Stable diffusion optimization: EMA weights on CPU

Stable diffusion uses an Exponential Moving Average of the model's weights to improve quality of resulting images and avoid overfitting to the most recently trained images. It also gives us a more stable EMA validation loss to use to pick the best checkpoints. See Understanding the use of EMA in Diffusion models on reddit for some discussion.

I want to skip to the code

This optimization, along with some others, are in this fork of InvokeAI: github:LunNova/InvokeAI-nyoom.

What is an Exponential Moving Average anyway?

An EMA is a moving average which can be calculated only by knowing the last EMA value, and the current value. The EMA doesn't require retaining the last N data points, making it quite memory efficient.

def next_ema(val: float, last_ema: float, decay: float) -> float:
    return last_ema * decay + val * (1-decay)

You've probably seen this before, even if you didn't know the name. It's a simple idea and has been independently reinvented many times! I can remember using this sort of average as far back as 2013.

How do you implement an EMA for a machine learning model?

It's very similar, except rather than single floats as inputs you have to do this for every model parameter that you want to be part of the EMA. With PyTorch modules you can use the named_parameters() iterator to access all parameters.

EMA in Stable Diffusion

Stable Diffusion includes an implementation of an EMA called LitEma, found at ldm/modules/
The implementation is very short, and most of the work involved is managing dicts of tensors.

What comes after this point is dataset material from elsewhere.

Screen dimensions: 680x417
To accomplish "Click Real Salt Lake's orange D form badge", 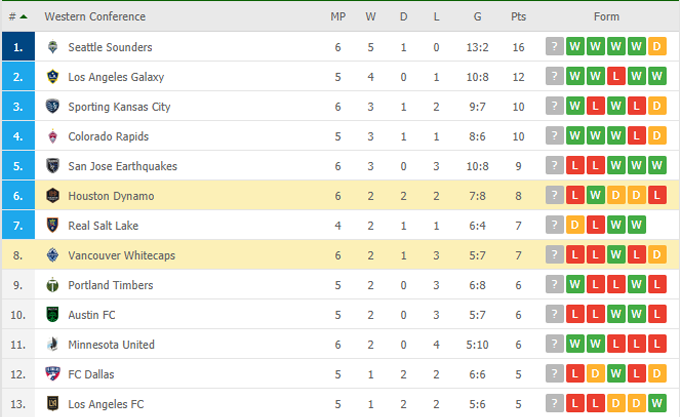I will (575, 226).
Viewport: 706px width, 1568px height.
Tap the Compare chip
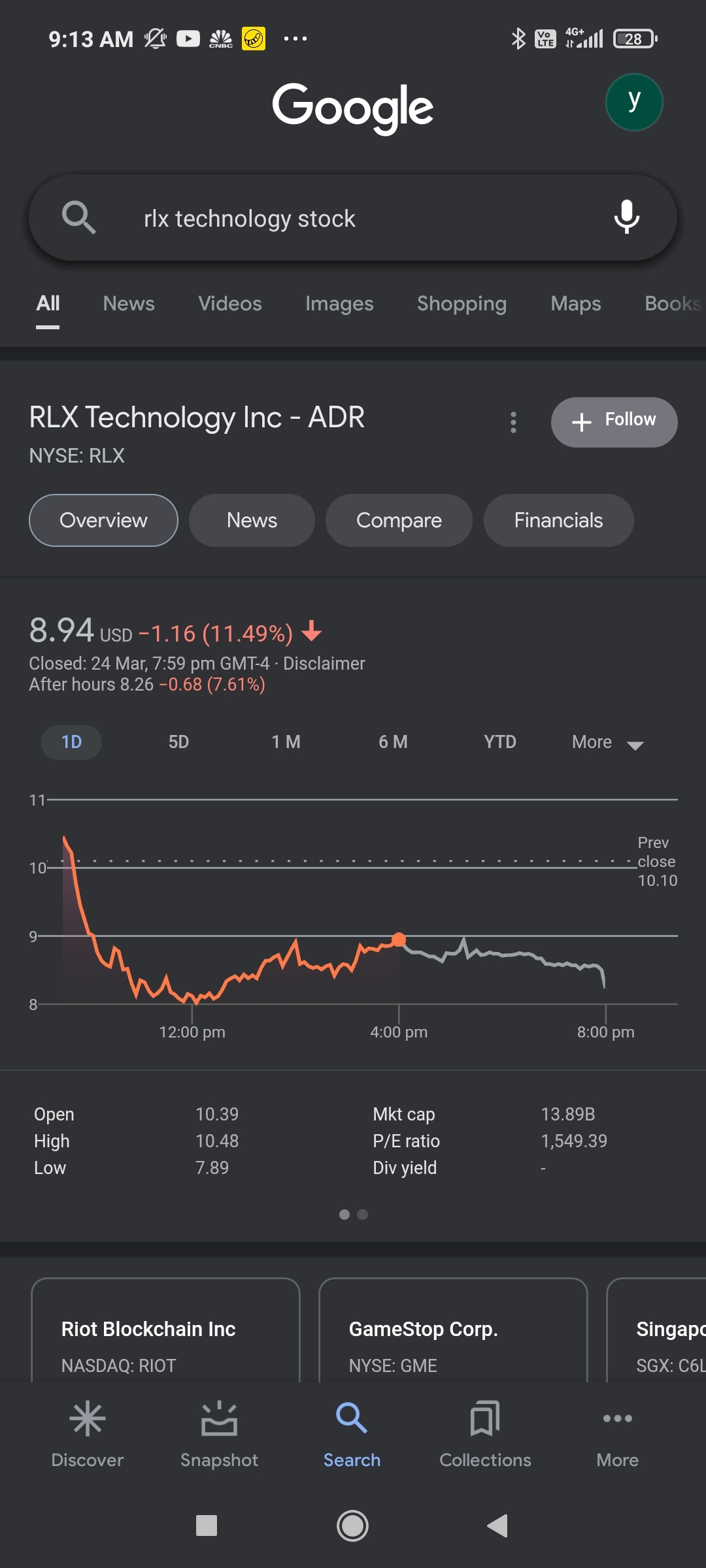399,521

Where are the EMA weights kept?

In this implementation, a device is never explicitly set, so the EMA weights end up on the GPU like everything else. This doubles the memory required to store the model parameters!

How can we move them to the CPU?

Unfortunately, Pytorch Lightning tries quite hard to put buffers on the GPU automatically. This is normally nice, and part of "hardware agnostic training".
Some other users have ran into similar issues. We can get around this by avoiding using register_buffers and manually creating Tensors on the CPU, and storing them inside a list to avoid Lightning detecting the tensor.

self.cpu_shadow_params = [{}] if ema_on_cpu else None

for name, p in model.named_parameters():
    if p.requires_grad:
        # remove as '.'-character is not allowed in buffers
        s_name = name.replace('.', '')
        self.m_name2s_name.update({name: s_name})

        cloned = p.detach().clone().data
        cloned.requires_grad = False

        # Added this check here
        if ema_on_cpu:
            self.cpu_shadow_params[0][s_name] = cloned.cpu()
            self.register_buffer(s_name, cloned)

Let's try it

After making the above change, and a few more bodges further down to copy tensors on/off the GPU and handle restoring checkpoints with the same state_dict keys, it works!

Unfortunately it's now taking over 2 seconds per batch because copying tensors from the GPU to CPU is slow.

This is too slow! We need a workaround

Yep, it's taking an extra second per batch to update on the CPU. Saving VRAM isn't that much use if we're halving the speed.

Fortunately for us, in our particular context we don't need to update the weights on every single batch. Machine learning model weights drift slowly, so we can apply an EMA update only on every Nth batch and still get mostly the same results, as long as N isn't set too high!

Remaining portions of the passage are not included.